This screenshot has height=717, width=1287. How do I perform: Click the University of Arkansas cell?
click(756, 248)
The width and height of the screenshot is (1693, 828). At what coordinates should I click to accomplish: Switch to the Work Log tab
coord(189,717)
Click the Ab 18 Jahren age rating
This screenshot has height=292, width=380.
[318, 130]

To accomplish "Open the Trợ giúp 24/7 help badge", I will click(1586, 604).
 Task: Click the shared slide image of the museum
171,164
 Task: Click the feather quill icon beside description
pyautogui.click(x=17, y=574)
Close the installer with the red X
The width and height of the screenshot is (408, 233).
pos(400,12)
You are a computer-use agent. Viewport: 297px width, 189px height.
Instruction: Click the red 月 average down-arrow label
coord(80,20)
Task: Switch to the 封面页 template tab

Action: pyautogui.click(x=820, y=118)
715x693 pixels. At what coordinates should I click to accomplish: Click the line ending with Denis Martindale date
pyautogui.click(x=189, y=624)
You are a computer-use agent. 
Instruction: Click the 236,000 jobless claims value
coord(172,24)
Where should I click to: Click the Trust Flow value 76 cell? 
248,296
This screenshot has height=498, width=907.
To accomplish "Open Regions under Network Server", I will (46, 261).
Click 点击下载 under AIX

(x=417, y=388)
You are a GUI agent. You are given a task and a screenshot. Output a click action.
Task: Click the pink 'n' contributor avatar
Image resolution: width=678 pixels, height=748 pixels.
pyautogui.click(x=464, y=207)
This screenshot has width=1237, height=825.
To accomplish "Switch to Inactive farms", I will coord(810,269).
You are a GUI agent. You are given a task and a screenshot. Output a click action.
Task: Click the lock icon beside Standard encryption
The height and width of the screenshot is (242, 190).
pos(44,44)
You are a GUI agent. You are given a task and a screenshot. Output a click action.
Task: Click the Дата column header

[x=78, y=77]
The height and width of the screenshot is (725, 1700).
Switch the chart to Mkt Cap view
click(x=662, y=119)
• • • • • • •
| Task goal |
Return all of the lines above without any changes.

| Completed task |
This screenshot has height=717, width=1287. How do I perform: Click the University of Arkansas cell?
click(756, 248)
The width and height of the screenshot is (1693, 828). At what coordinates should I click to accomplish: Switch to the Work Log tab
coord(189,717)
Click the Ab 18 Jahren age rating
This screenshot has height=292, width=380.
[318, 130]

To accomplish "Open the Trợ giúp 24/7 help badge", I will click(1586, 604).
 Task: Click the shared slide image of the museum
171,164
 Task: Click the feather quill icon beside description
pyautogui.click(x=17, y=574)
Close the installer with the red X
The width and height of the screenshot is (408, 233).
pos(400,12)
You are a computer-use agent. Viewport: 297px width, 189px height.
Instruction: Click the red 月 average down-arrow label
coord(80,20)
Task: Switch to the 封面页 template tab

Action: pyautogui.click(x=820, y=118)
715x693 pixels. At what coordinates should I click to accomplish: Click the line ending with Denis Martindale date
pyautogui.click(x=189, y=624)
You are a computer-use agent. 
Instruction: Click the 236,000 jobless claims value
coord(172,24)
Where should I click to: Click the Trust Flow value 76 cell? 
248,296
This screenshot has height=498, width=907.
To accomplish "Open Regions under Network Server", I will (46, 261).
Click 点击下载 under AIX

(x=417, y=388)
You are a GUI agent. You are given a task and a screenshot. Output a click action.
Task: Click the pink 'n' contributor avatar
Image resolution: width=678 pixels, height=748 pixels.
pyautogui.click(x=464, y=207)
This screenshot has width=1237, height=825.
To accomplish "Switch to Inactive farms", I will coord(810,269).
You are a GUI agent. You are given a task and a screenshot. Output a click action.
Task: Click the lock icon beside Standard encryption
The height and width of the screenshot is (242, 190).
pos(44,44)
You are a GUI agent. You are given a task and a screenshot. Output a click action.
Task: Click the Дата column header

[x=78, y=77]
The height and width of the screenshot is (725, 1700).
Switch the chart to Mkt Cap view
click(x=662, y=119)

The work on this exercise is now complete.